According to a new High Point University online poll conducted in October, just under 50% of 1,000 respondents preferred changing to a year-round daylight saving time, meaning they prefer a darker morning in exchange for more light in the evening.
On the opposite end of the spectrum, 21% of respondents said they preferred changing to a year-round standard time system (earlier sunrise, less light in the evening) and 25% said they want to keep the current system where clocks go back an hour in the fall and ahead an hour in the spring. The remaining 13% of respondents said they were unsure.
Daniel Hall, an economist and dean of High Point University’s Phillips School of Business, explained in the poll’s news release that daylight saving time was adopted during World War I and, according to the Library of Congress, the practice began in 1918 as a way to save electricity during the war.

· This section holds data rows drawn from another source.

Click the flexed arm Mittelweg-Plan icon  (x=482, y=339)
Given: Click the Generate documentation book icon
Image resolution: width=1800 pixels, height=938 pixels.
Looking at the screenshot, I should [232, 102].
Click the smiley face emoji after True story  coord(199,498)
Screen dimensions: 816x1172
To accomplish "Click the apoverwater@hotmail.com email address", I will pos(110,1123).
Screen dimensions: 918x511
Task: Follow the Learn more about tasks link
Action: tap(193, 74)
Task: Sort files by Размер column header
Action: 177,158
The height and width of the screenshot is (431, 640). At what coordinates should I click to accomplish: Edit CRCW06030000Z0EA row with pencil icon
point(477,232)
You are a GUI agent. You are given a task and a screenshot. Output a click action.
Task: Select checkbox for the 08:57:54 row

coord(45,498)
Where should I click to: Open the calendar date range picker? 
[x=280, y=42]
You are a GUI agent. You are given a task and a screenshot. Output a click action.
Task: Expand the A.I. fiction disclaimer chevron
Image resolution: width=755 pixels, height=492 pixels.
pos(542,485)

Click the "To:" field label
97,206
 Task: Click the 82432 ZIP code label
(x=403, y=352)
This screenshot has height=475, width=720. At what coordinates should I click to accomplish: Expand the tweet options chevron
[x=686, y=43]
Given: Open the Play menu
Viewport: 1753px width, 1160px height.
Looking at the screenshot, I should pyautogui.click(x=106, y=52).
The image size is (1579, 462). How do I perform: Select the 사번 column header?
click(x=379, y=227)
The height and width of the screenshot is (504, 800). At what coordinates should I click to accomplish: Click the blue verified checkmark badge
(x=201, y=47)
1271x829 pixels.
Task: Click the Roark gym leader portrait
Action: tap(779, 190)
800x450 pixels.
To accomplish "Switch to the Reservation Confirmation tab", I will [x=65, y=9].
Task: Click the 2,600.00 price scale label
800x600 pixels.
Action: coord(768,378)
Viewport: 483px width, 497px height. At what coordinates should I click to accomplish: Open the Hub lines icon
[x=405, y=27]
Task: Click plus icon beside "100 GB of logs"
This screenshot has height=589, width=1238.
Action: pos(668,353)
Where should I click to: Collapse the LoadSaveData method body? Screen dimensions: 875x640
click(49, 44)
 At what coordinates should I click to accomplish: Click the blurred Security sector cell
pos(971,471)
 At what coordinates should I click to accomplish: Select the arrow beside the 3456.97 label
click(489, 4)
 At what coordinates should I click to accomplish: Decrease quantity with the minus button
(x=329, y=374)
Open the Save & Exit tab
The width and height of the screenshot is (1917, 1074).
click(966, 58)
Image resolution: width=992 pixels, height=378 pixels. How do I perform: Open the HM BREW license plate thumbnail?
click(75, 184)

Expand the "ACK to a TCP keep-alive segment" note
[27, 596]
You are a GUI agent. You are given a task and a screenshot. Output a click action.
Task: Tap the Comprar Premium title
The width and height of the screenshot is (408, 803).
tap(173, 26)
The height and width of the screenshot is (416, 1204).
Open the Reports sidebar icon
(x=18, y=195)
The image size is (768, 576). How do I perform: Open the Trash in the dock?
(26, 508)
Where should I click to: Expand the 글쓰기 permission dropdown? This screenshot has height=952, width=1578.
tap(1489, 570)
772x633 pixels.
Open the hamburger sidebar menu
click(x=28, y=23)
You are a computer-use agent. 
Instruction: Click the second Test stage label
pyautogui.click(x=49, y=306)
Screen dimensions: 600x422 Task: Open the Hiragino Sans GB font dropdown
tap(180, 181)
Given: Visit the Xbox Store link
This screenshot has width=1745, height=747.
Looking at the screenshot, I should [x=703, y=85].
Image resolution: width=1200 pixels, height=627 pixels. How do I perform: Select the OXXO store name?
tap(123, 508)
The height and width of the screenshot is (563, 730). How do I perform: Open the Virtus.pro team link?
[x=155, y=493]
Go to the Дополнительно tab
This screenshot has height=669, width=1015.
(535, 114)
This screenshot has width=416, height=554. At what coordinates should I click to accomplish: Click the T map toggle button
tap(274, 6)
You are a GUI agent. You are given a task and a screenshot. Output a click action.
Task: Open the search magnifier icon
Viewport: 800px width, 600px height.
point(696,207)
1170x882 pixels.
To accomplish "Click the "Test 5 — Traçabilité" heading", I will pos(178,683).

“The energy savings benefits have been difficult to prove” and “tenuous benefits have diminished while the coordination and switching costs have increased,” Hall said.
Now that it’s been 105 years since it was implemented, people across the country are still debating the merits of the time change. Two U.S. states, Hawaii and Arizona, don’t observe daylight saving time and instead use standard time the entire year. While this is allowed under the federal Uniform Time Act, states are not allowed to observe daylight saving time year-round – at least not yet.
State legislatures, including North Carolina, have debated at least 550 bills to establish year-round daylight saving time once federal law allows it, the National Conference of State Legislatures reported.
North Carolina bills filed in the Senate and House this year would have allowed the state to adopt daylight saving time year-round if approved by Congress. Both, similar to previous bills filed over the years in the state, never amounted to anything.
There have also been attempts to standardize time at the federal level by making daylight saving time permanent through the “Sunshine Protection Act,” which was introduced in 2022. The bill failed because nobody could agree on whether all states should adopt permanent daylight saving time or standard time.
As for the medical community, they appear to mostly be in favor of changing to standard time. The American Medical Association (AMA) says that, according to sleep experts, standard time aligns best with human sleep cycles. The AMA does admit that the chronic effects of remaining in year-round daylight saving time have not been studied at length.
The AMA has also said that the shift from standard time to daylight saving time in March has been tied to the increased risk of adverse cardiovascular incidents, mood disorders and motor vehicle crashes. The AMA was not in favor of the 2022 bill to establish permanent daylight saving time.